I'm not an IT guy and I couldn't finish the post. I'm happy for those who have been interested, but I hope it's not the kind of thing Anet is talking about when then want to "communicate more with their playerbase".

 

I am expecting more concrete, shorter, straight to the point posts about the future of the game, your vision and the direction we're heading in. More answers to our feedback, etc.

 

Tdlr. I'm ok with this kind of post, but I hope it's not the only type we'll get for the "more and better communication".

  • Confused 5
  • Sad 2
Link to comment
Share on other sites

Very interesting read, thanks.

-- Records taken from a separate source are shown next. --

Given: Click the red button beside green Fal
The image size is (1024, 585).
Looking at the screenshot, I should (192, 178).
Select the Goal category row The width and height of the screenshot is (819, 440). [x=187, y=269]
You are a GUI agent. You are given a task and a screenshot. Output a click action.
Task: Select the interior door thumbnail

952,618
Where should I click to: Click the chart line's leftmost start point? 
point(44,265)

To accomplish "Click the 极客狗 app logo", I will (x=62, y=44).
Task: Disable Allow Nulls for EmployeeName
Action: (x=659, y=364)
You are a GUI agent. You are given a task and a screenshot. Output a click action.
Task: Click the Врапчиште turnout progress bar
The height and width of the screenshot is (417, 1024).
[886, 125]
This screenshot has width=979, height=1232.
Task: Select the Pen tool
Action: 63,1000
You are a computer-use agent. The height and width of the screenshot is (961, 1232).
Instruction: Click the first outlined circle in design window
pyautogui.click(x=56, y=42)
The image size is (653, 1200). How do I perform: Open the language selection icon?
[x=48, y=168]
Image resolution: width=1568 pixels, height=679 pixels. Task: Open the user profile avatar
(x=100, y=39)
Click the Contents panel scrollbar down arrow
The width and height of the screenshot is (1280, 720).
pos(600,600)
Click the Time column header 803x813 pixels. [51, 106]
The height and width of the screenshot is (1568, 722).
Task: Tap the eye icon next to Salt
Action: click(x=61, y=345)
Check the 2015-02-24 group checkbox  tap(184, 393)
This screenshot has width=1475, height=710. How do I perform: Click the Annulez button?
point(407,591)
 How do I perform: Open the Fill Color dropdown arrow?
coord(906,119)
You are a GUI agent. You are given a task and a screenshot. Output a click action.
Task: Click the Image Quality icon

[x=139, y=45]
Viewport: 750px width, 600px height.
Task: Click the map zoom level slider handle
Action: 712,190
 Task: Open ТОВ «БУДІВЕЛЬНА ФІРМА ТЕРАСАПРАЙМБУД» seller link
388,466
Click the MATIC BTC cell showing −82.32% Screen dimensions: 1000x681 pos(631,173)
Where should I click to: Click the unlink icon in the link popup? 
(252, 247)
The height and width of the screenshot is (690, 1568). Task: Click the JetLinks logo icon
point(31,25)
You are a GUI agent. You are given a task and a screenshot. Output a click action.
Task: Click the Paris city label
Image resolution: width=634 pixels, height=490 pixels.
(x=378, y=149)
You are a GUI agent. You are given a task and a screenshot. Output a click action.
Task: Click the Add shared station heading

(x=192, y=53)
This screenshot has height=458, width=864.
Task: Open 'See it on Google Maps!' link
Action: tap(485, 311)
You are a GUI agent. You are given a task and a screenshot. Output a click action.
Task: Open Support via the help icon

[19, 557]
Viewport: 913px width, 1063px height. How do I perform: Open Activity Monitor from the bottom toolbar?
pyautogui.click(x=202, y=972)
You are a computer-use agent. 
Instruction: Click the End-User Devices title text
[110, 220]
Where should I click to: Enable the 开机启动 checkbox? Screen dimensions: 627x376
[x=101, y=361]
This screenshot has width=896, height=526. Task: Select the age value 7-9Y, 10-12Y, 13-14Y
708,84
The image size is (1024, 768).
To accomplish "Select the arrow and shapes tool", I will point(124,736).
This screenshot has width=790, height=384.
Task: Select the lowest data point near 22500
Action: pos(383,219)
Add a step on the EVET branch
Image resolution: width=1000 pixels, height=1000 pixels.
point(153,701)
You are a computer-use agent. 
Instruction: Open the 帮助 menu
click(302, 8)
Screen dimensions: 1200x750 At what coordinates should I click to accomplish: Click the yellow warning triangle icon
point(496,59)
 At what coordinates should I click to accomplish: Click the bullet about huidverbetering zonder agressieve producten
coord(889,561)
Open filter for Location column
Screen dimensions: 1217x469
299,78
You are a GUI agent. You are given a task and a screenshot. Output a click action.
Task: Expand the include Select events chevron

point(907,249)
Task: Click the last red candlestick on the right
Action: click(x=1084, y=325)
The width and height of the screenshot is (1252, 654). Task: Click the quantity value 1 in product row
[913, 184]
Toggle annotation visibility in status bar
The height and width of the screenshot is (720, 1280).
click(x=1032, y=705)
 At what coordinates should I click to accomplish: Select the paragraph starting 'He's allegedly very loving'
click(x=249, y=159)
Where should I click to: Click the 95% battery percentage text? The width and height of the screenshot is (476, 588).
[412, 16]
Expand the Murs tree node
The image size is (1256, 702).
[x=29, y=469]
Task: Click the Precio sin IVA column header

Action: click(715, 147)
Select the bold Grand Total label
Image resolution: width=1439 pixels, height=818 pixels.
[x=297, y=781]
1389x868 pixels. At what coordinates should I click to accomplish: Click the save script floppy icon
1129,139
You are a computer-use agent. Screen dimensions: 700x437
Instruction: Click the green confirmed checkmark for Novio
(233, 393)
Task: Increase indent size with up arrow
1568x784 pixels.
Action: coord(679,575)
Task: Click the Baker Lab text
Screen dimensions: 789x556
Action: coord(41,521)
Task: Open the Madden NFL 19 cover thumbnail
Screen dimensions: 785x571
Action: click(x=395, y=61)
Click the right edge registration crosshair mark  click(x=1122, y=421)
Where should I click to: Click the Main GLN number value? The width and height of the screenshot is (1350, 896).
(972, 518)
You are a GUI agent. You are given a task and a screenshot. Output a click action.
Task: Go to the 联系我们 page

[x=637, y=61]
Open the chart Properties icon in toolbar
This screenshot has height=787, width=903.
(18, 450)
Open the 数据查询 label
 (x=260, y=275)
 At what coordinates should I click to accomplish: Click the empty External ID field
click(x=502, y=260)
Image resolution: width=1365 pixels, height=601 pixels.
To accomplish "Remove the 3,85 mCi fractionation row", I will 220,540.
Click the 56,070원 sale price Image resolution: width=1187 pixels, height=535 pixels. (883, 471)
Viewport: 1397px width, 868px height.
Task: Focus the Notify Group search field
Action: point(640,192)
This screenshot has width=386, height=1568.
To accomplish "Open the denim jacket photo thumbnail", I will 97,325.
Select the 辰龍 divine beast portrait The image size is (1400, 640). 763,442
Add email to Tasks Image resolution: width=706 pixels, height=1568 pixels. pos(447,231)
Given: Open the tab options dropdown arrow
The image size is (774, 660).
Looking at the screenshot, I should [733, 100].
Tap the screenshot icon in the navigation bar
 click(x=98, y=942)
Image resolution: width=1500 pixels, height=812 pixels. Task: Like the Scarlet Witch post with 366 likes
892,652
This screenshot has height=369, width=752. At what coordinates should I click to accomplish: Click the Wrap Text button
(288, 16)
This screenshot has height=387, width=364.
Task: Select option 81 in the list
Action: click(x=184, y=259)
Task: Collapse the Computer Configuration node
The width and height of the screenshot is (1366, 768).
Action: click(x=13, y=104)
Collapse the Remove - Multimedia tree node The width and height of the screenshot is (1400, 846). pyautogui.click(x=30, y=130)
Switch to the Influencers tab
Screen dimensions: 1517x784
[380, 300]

Great to hear communication about behind the scenes stuff, helps us to remember the devs are human too.

Also, can't help but notice the irony of getting a code 7:11:3:202:101 error while reading the blog post on my second monitor...

  • Like 2
Link to comment
Share on other sites

I don't think I have ever logged in to post something, but I felt the need to do so just to tell you that I loved reading this! I often browse r/talesfromtechsupport and this was just extra fun to read since I live through the blip! I had also never thought about how truly impressive the uptime is on GW2. Great job with the infrastructure!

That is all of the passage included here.